Material shown START

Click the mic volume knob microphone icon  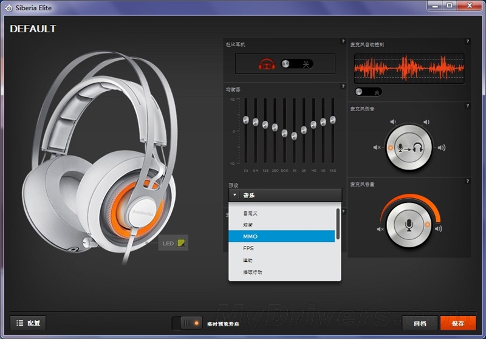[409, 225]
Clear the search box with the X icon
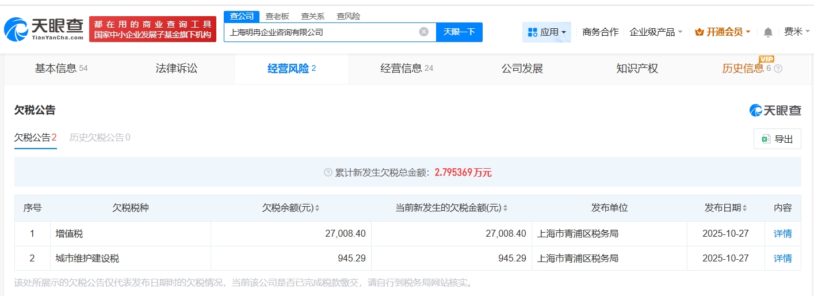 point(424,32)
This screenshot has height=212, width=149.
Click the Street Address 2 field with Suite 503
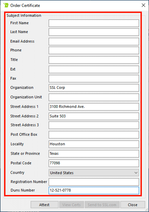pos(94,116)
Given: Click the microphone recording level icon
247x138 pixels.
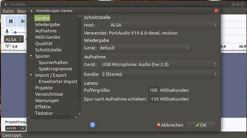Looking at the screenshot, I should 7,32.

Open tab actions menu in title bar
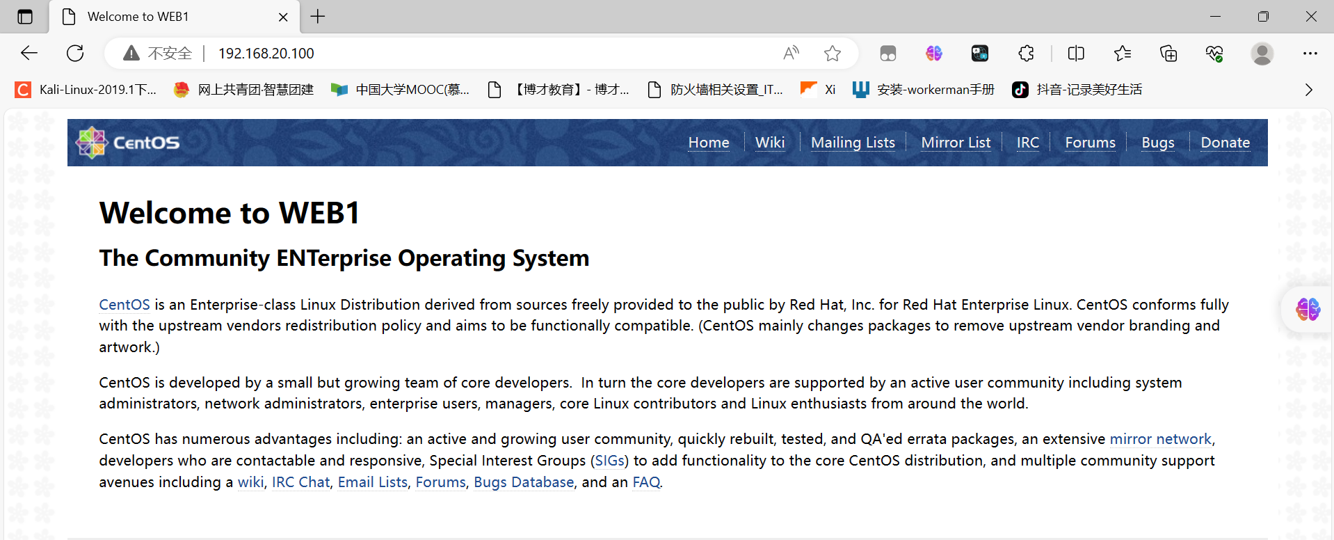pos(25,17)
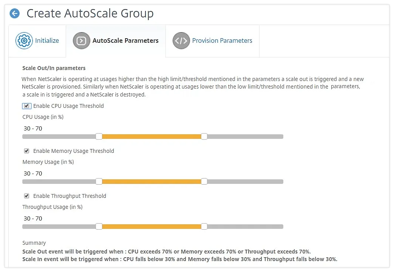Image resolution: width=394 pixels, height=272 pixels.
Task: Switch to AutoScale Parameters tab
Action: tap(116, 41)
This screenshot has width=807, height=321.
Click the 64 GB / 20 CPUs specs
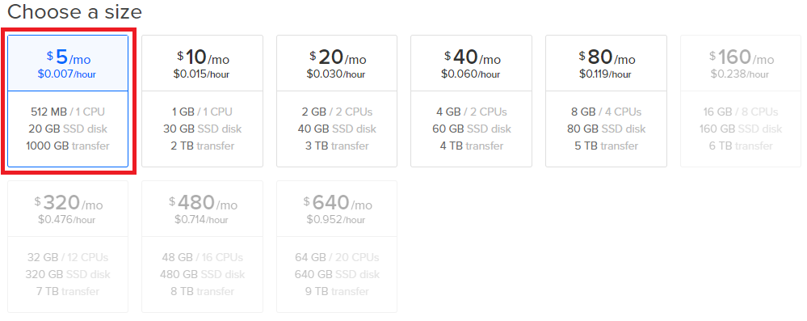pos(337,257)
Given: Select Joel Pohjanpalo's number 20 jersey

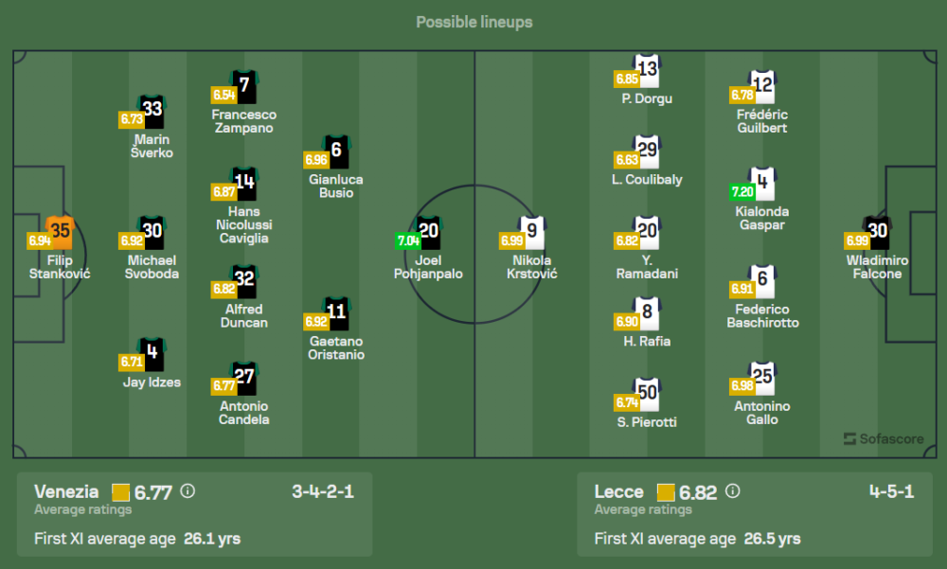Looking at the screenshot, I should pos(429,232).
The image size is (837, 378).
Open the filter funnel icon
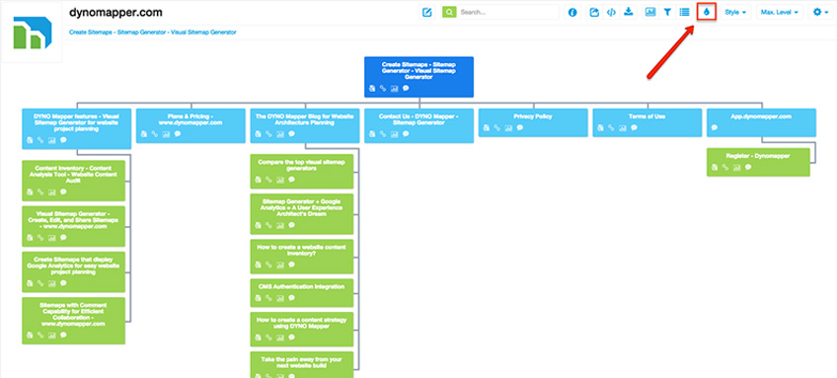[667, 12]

Material shown END

> Your assignment: Using the listing above, repeat word for word each line from the one with "This screenshot has height=212, width=149." down to the one with "This screenshot has width=807, height=321.", both included. Omit all pictures.

> Your response:
This screenshot has height=212, width=149.
Click the Street Address 2 field with Suite 503
pos(94,116)
Given: Click the microphone recording level icon
247x138 pixels.
Looking at the screenshot, I should 7,32.

Open tab actions menu in title bar
pos(25,17)
Image resolution: width=394 pixels, height=272 pixels.
Task: Switch to AutoScale Parameters tab
Action: tap(116, 41)
This screenshot has width=807, height=321.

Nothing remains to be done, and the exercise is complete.